L'ALTRA CASTA C.G.I.L. C.I.S.L. U.I.L.


L 'ALTRA CASTA
di Stefano LivadiottiFatturati miliardari. Bilanci segreti. Uno sterminato patrimonio immobiliare. E organici colossali, con migliaia di dipendenti pagati dallo Stato. I sindacati italiani sono una macchina di potere e di denaro. Temuta perfino dai partiti

Non trattiamo con la calcolatrice... Così, nei giorni scorsi, il grande capo della Cgil Guglielmo Epifani ha replicato a brutto muso alle pretese rigoriste di Tommaso Padoa-Schioppa sulla riforma delle pensioni. Il numero uno di corso d'Italia non è l'unico ad essere allergico ai moderni derivati del pallottoliere. Della stessa idiosincrasia fanno mostra i suoi pari grado di Cisl e Uil, Raffaele Bonanni e Luigi Angeletti, almeno quando si tratta di affrontare l'annosa questione dei conti dei sindacati, che continuano a promettere bilanci consolidati, tranne poi guardarsi bene dal metterli nero su bianco. Forse perché i numeri racconterebbero come le organizzazioni dei lavoratori, difendendo con le unghie e con i denti una serie di privilegi più o meno antichi, si siano trasformate in autentiche macchine da soldi. Con il benestare di un sistema politico giunto ai minimi della popolarità e spaventato dalla loro capacità di mobilitazione.
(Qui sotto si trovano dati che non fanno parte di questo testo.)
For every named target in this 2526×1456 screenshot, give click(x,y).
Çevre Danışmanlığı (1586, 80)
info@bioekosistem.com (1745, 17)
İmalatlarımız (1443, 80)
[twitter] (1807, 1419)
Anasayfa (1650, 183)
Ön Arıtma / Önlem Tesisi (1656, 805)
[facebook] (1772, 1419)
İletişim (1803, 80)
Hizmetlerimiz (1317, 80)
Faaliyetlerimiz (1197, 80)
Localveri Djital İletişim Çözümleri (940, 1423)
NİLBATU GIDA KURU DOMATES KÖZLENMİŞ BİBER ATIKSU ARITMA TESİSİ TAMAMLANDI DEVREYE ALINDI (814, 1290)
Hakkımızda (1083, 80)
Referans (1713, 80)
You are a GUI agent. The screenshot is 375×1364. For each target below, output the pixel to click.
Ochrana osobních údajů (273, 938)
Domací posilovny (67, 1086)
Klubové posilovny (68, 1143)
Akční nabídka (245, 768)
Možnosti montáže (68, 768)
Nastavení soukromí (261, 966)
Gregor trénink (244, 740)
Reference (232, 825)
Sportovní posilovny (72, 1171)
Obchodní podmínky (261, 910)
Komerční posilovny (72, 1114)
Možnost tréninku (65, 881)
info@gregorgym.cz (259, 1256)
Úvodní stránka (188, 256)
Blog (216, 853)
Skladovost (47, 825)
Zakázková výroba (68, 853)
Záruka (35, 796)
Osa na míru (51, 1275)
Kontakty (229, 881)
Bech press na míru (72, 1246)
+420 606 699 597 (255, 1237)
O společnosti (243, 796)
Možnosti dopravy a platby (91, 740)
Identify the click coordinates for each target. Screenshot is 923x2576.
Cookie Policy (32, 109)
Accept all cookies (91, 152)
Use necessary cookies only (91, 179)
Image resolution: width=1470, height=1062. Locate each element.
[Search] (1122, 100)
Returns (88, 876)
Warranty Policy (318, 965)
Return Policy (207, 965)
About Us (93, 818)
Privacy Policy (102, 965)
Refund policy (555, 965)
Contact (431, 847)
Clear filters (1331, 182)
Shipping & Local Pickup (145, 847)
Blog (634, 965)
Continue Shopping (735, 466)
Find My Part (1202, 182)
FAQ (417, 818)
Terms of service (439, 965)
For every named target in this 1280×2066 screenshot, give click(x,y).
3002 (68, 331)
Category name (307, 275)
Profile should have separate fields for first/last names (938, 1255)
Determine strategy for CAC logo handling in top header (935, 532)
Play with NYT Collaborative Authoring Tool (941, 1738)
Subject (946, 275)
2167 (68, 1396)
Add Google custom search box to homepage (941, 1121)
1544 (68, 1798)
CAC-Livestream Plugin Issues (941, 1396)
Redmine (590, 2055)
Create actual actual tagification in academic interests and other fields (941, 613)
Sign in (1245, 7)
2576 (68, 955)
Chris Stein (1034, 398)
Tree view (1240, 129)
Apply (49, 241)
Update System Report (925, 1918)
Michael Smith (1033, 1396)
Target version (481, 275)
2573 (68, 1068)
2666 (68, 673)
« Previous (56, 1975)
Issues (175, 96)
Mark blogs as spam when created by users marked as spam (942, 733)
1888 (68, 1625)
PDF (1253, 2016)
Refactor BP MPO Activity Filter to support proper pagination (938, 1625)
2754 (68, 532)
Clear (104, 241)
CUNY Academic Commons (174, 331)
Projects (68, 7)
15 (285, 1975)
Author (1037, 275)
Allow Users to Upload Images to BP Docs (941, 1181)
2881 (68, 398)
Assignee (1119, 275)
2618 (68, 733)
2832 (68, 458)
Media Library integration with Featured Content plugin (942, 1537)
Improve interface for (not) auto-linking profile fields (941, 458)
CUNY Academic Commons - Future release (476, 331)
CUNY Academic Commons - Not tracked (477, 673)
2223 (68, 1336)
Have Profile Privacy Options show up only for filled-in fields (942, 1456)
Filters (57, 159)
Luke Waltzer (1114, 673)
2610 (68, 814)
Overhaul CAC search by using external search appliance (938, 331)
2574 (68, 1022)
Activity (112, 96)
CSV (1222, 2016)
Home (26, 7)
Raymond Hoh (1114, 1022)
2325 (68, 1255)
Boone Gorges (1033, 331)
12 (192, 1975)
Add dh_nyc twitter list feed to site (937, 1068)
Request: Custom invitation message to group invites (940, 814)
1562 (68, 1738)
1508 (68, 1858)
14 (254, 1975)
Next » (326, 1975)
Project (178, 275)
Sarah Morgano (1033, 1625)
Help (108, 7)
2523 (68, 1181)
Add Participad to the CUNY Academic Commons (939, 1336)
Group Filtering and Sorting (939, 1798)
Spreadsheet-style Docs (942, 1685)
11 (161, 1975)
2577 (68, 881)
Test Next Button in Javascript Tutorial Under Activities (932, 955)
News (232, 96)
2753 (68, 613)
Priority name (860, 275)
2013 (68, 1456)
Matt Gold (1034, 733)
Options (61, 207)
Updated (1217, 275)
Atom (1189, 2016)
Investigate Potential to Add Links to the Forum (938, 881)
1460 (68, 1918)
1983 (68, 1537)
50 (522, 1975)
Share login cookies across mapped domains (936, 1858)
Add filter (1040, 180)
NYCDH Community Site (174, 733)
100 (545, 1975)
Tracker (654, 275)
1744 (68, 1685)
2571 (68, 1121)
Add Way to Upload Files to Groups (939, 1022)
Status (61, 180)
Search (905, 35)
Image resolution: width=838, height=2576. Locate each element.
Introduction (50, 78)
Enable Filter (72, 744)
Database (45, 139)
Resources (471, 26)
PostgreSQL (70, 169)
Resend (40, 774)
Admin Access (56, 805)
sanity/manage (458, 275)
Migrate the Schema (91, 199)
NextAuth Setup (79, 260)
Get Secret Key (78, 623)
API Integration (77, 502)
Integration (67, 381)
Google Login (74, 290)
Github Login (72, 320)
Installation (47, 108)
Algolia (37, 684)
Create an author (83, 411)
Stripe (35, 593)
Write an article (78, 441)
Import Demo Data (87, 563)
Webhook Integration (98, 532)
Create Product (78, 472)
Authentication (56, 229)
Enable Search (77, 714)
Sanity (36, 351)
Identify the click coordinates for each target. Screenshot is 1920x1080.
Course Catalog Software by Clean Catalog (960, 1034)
Che a sua volta dipende proprio, in grandissima parte, da un formidabile potere economico alimentato a spese della collettività: se c'è un problema di costi della politica, allora il discorso vale anche per il sindacato. Se non di più.Quasi dieci anni fa, alla fine del 1998, un ingenuo deputato di Forza Italia, ex magistrato del lavoro, convinse 160 colleghi a firmare tutti insieme appassionatamente un provvedimento che obbligava i sindacati a fare chiarezza sui loro conti. Dev'essere che nessuno gli aveva ricordato come solo pochi anni prima, nel 1990, Cgil, Cisl e Uil fossero state capaci di ottenere dal parlamento una legge che concede loro addirittura la possibilità di licenziare i propri dipendenti senza rischiarne poi il reintegro, con buona pace dello Statuto dei lavoratori. Fatto sta che, puntuale, la controffensiva di Cgil, Cisl e Uil scattò dopo l'approvazione del primo articolo con soli quattro voti di scarto. "È antisindacale", tuonò con involontario umorismo l'ex capo cislino Sergio D'Antoni, oggi vice ministro per lo Sviluppo economico. Lesti i deputati del centro-sinistra azzopparono la legge, mettendosi di traverso alle sanzioni (tra i 50 e i 100 milioni) previste in caso di violazioni. Alla fine la proposta di legge è rimasta tale, così come tutte quelle presentate in seguito, anche in questa legislatura. "È il sindacato che detta tempi e modalità", titolava del resto nei giorni scorsi il confindustriale 'Sole 24 Ore', all'indomani dell'accordo sullo scalone pensionistico.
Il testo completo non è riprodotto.